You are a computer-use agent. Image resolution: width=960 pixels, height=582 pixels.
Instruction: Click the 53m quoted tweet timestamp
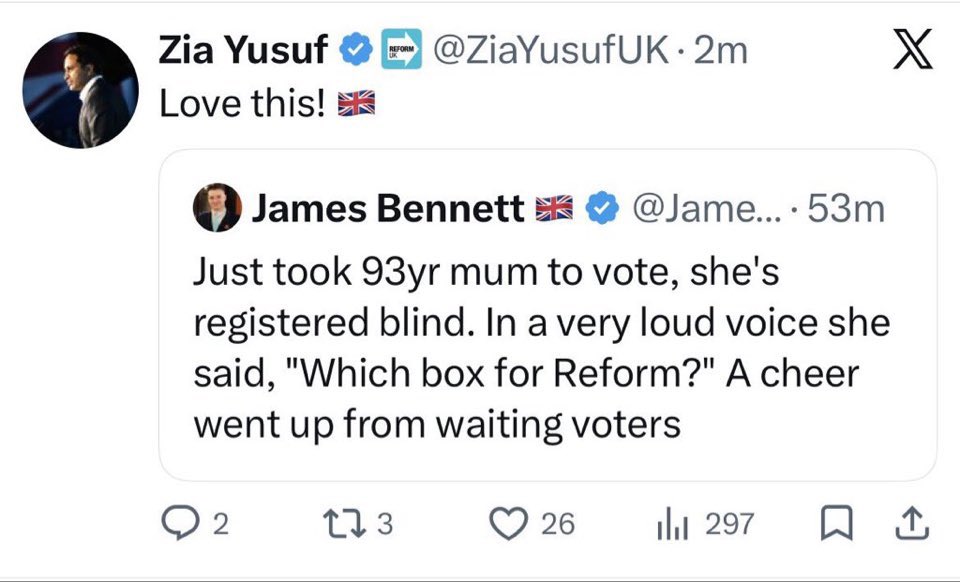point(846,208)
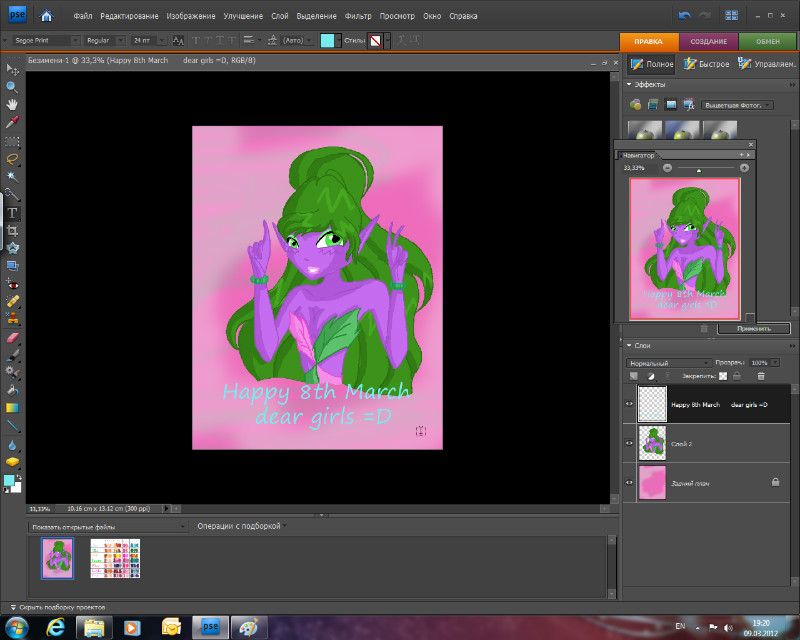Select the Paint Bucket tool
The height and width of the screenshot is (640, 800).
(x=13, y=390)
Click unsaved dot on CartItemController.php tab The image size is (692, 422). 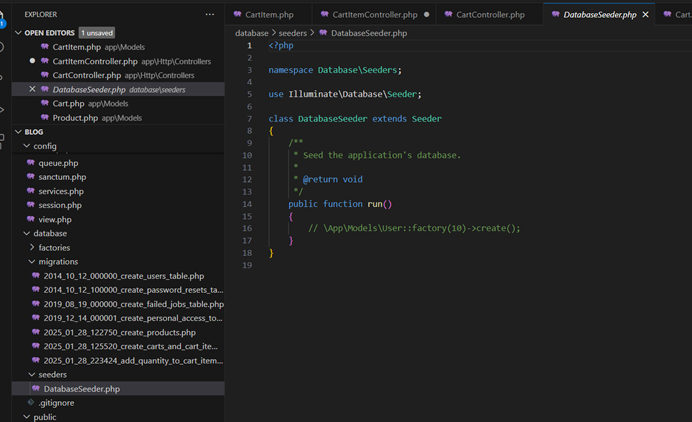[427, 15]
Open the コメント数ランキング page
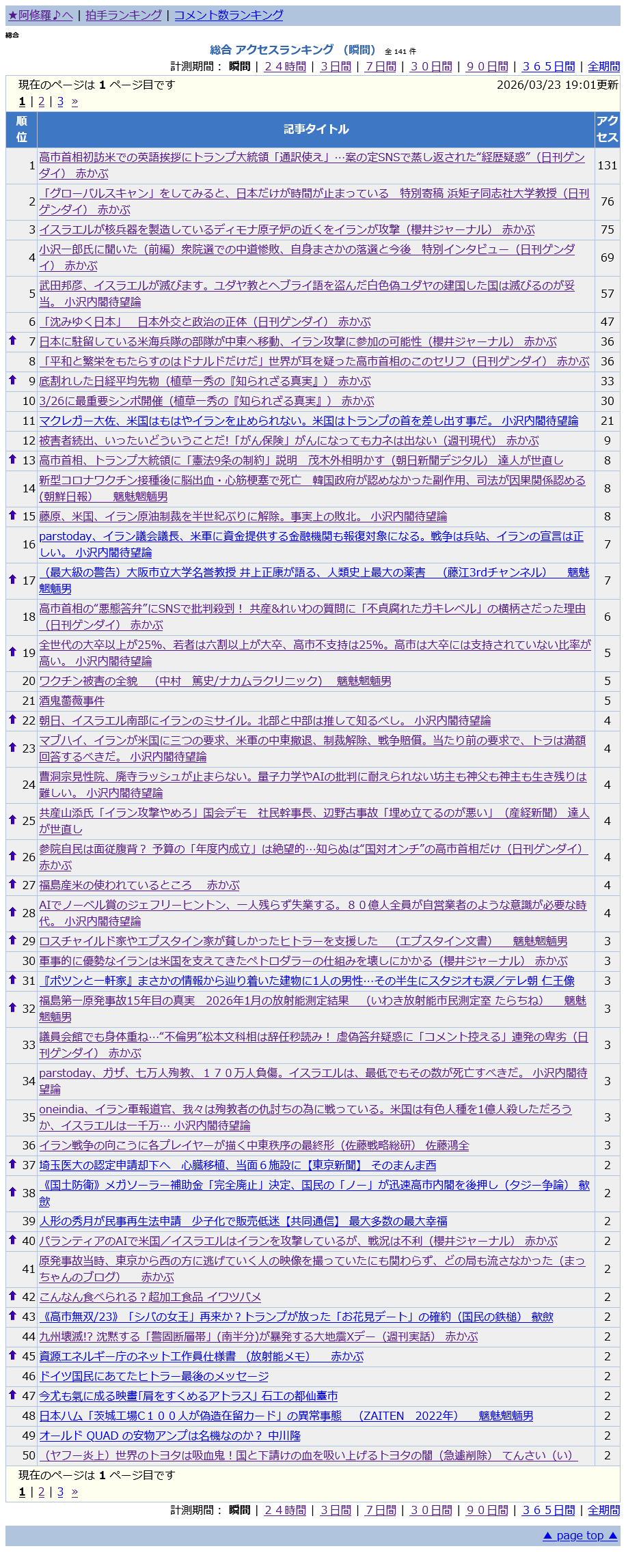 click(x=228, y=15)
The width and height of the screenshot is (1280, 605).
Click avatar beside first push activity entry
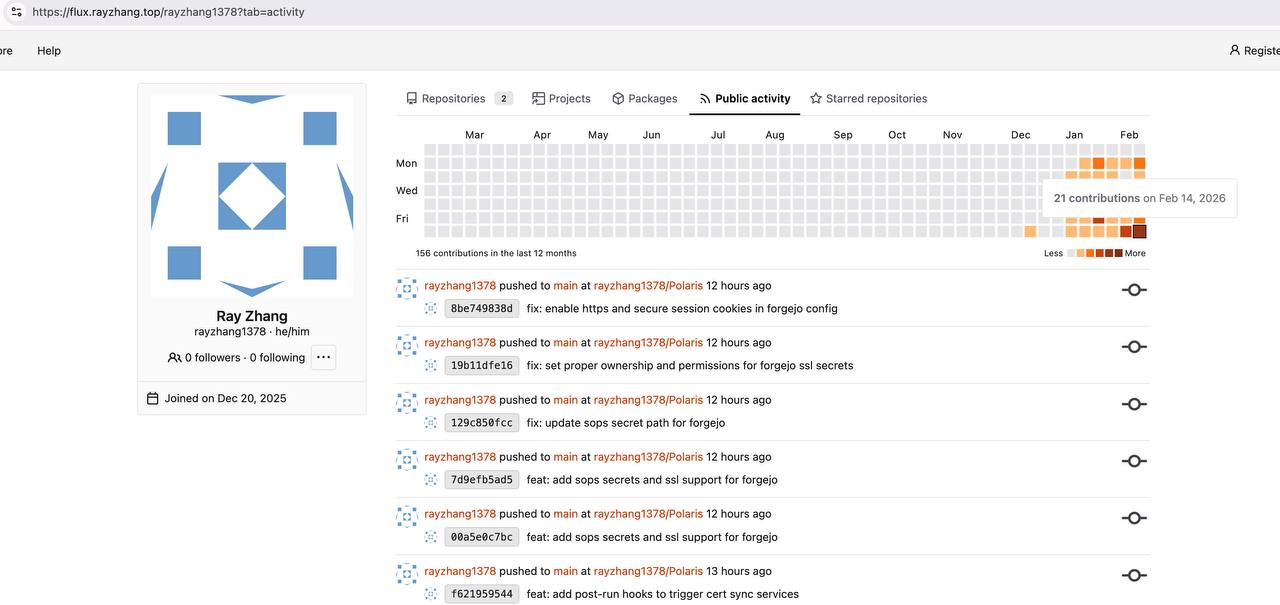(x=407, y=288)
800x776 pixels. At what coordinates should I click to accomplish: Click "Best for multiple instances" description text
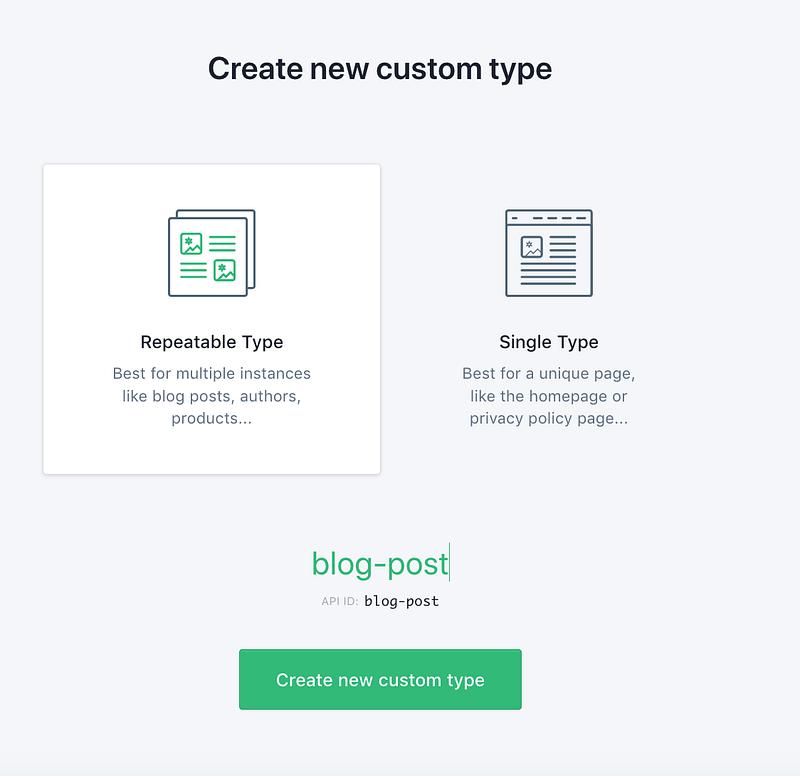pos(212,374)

◆ **ASSIGNMENT**:
Could you set down word for word each line from the one holding "Open the コメント数ランキング page" through the end of the material above, without any pictures?

◆ **ANSWER SPACE**:
Open the コメント数ランキング page
 click(x=228, y=15)
The width and height of the screenshot is (1280, 605).
Click avatar beside first push activity entry
(x=407, y=288)
800x776 pixels. At what coordinates should I click to accomplish: Click "Best for multiple instances" description text
pos(212,374)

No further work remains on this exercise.